Arcane magic seems to be the _super element_ dwarfing lesser magics such as elemental magic. Which ultimately makes elemental magic less interesting. So rather than having a single type that's evidently superior I'd focus on distributing quality properties to all sorts of magic. Arcane magic might be better than elemental magic in certain respects, but at the same time elemental magic are better than arcane magic in others. In other words arcane magic might have great power, but it would perhaps wouldn't be as flexible as elemental magic.

I'd also prefer a different set of elements for elemental magic. Or maybe the inclusion of an extension like aether and nether as higher level elements that only the elite of that field have mastered. Just to flush it out a bit.

Natural magic is another interesting factor, but I see that you primarily focused on plant life. I'd incorporate the healing of wounds and disease, and the extension of life spans in that magic. At the same time I'd make the daymui a people who live with a certain philosophy to where the adepts would only use this magic to extend their life until they've fulfilled their life goals or purposes. Now, I realize that light magic dealt with healing. But I see no reason for why these couldn't overlap (to some degree).

I'd also see physical magic being a bit more versatile. Because it feels like the buffing variant, and a lot of it could to some degree fall under mental magics.

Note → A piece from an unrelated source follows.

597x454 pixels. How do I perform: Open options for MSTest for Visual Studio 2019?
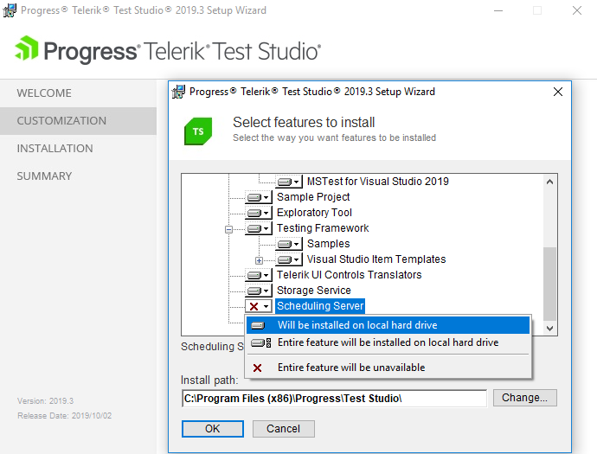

As for light and darkness, those can be made a lot more interesting in relation to one another. I'd personally go with dark magic having the general advantage over other magics, but a distinct weakness against light magic.

As a final touch, I'd like to see some dispelling magic. Something that disrupts the stability of different spells. Arcane would be the most fitting, but then you'd have to reduce the power if you intend to keep a balance.


----------